| Text passage |
--

Good morning, World!
1 Golden Globes hangover I. Following up on a point made in yesterday’s Golden Globes post, presenter Natalie Portman’s much-praised but unfair innuendo that the directors nominated in the “best director” category were there because of gender bias rather than the quality of their work was an example of shooting the bystander rather than the villain. The fact that women don’t get the opportunities to direct major films that men do–as a result of many factors, none of which relate to the relative directing abilities of the two pools–is not the fault of the male directors who get the jobs, nor does the fact of discrimination make the films that women do get to direct inherently better and more award-worthy than they are.
That said, the bias against female directors is real, and dumb. Here is an excellent article about it.

--

| What is being asked |
Can you reproduce the Golden Globes passage word for word, beginning at the words "1 Golden Globes" and stopping after "article about it."?

| Information provided |
--

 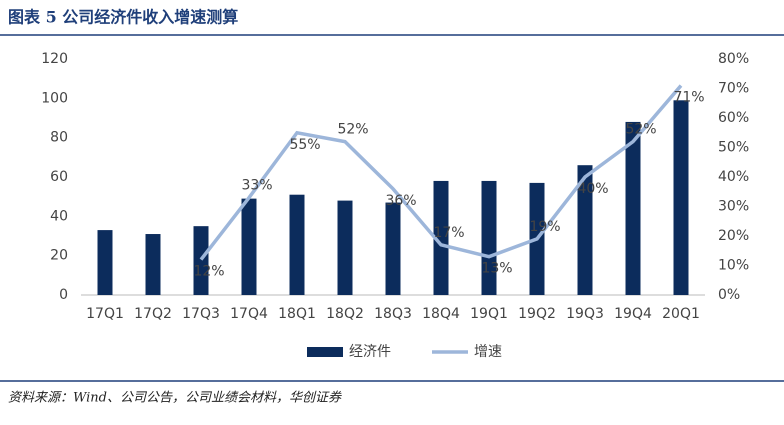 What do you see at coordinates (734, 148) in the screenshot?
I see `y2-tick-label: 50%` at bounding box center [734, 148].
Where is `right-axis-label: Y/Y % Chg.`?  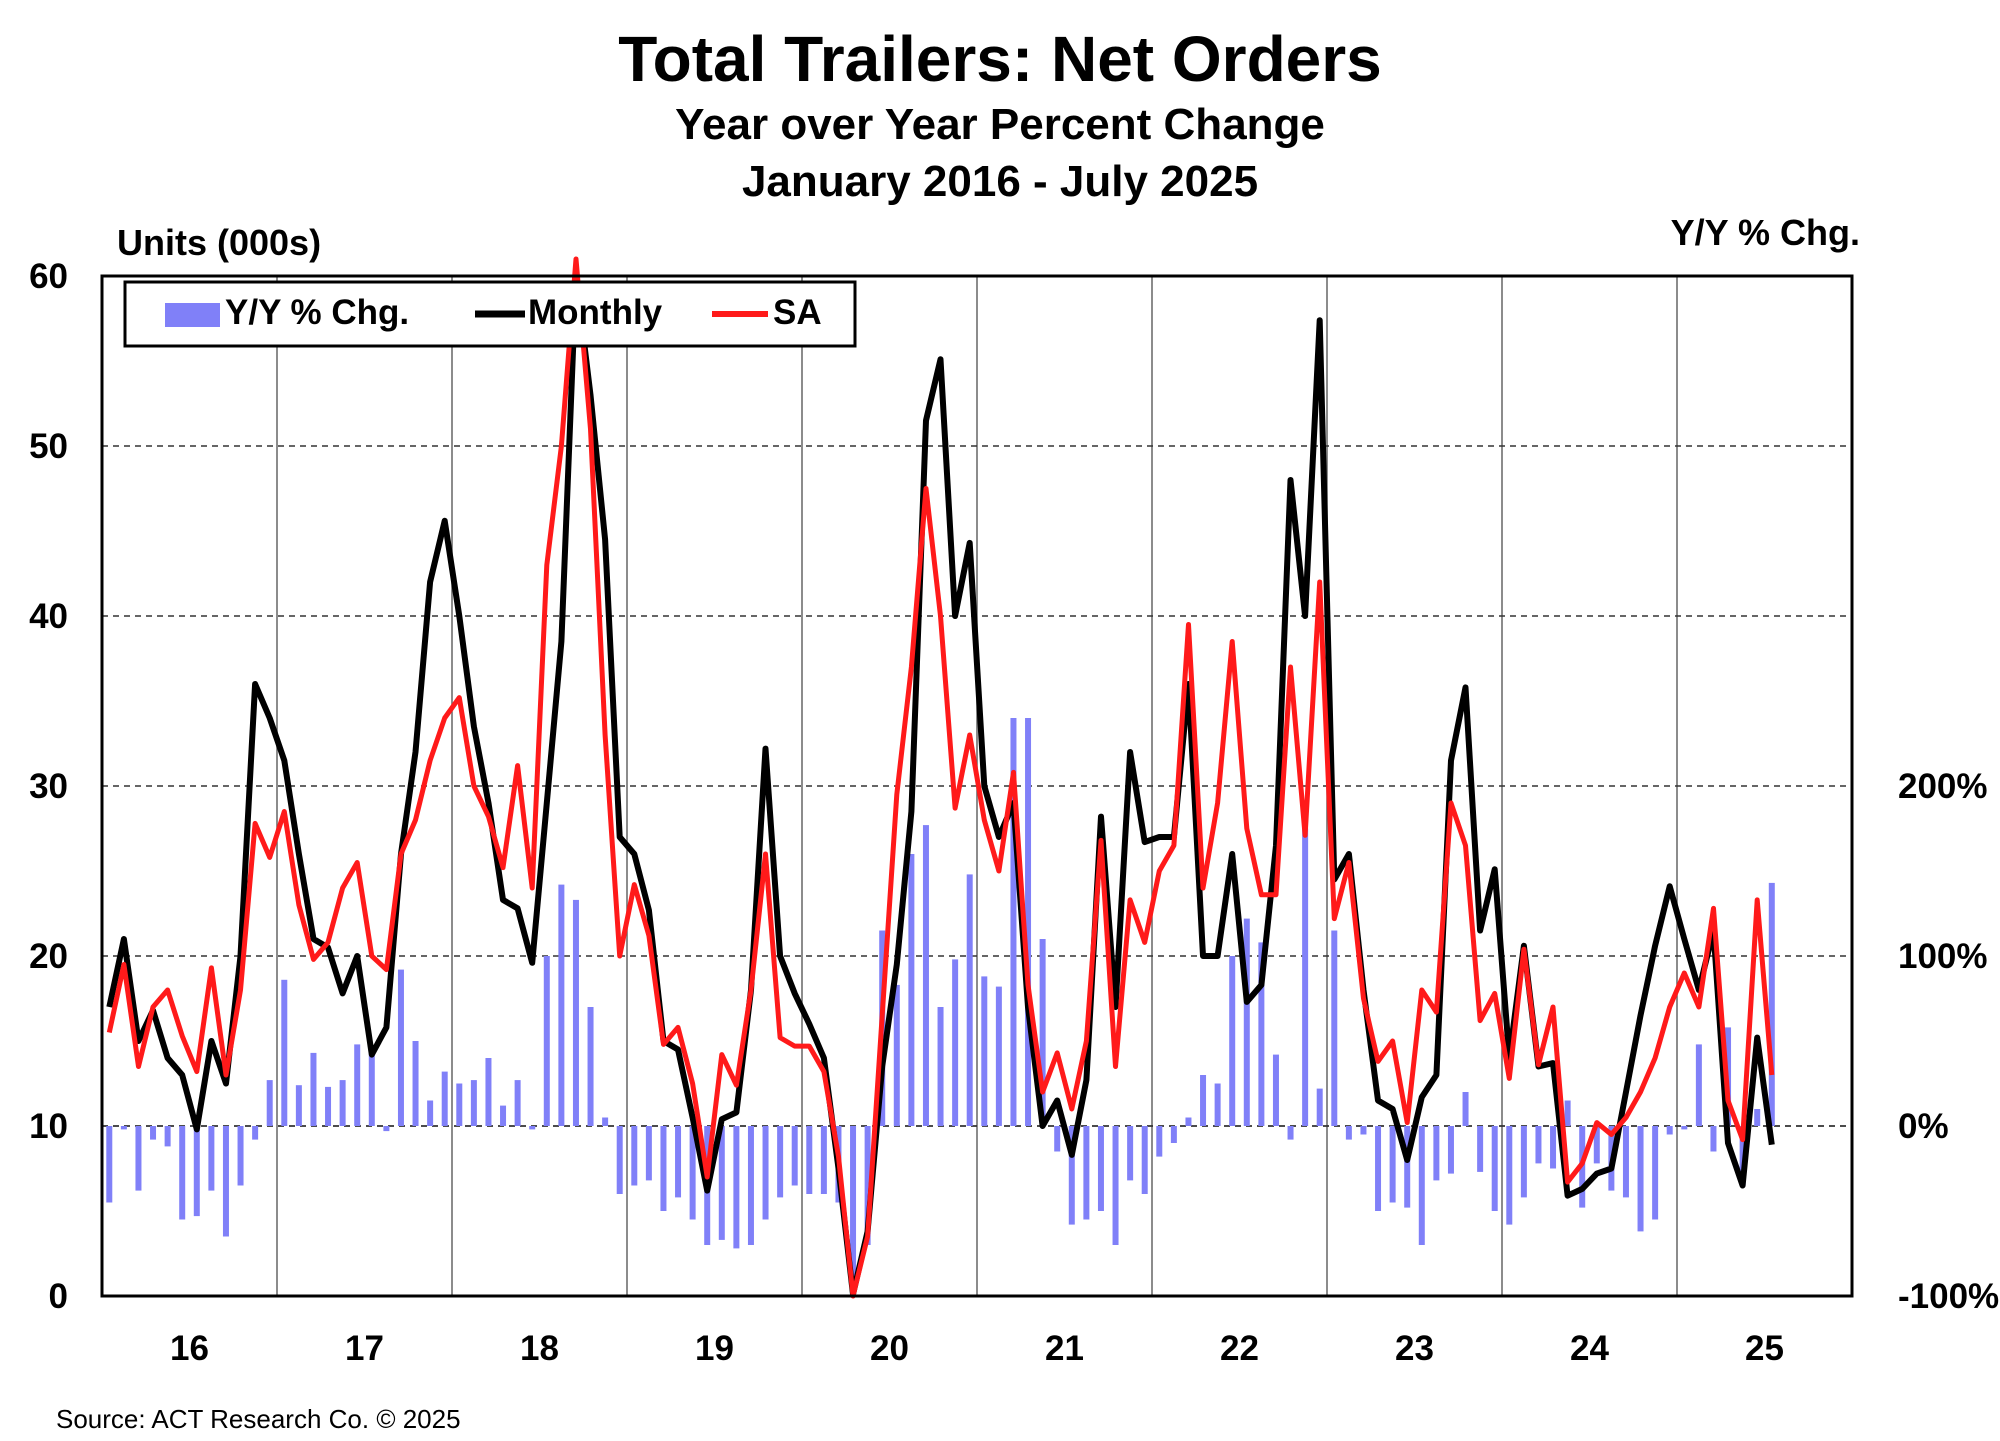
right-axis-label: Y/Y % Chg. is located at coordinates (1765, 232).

--

| Task answer |
1 Golden Globes hangover I. Following up on a point made in yesterday’s Golden Globes post, presenter Natalie Portman’s much-praised but unfair innuendo that the directors nominated in the “best director” category were there because of gender bias rather than the quality of their work was an example of shooting the bystander rather than the villain. The fact that women don’t get the opportunities to direct major films that men do–as a result of many factors, none of which relate to the relative directing abilities of the two pools–is not the fault of the male directors who get the jobs, nor does the fact of discrimination make the films that women do get to direct inherently better and more award-worthy than they are.
That said, the bias against female directors is real, and dumb. Here is an excellent article about it.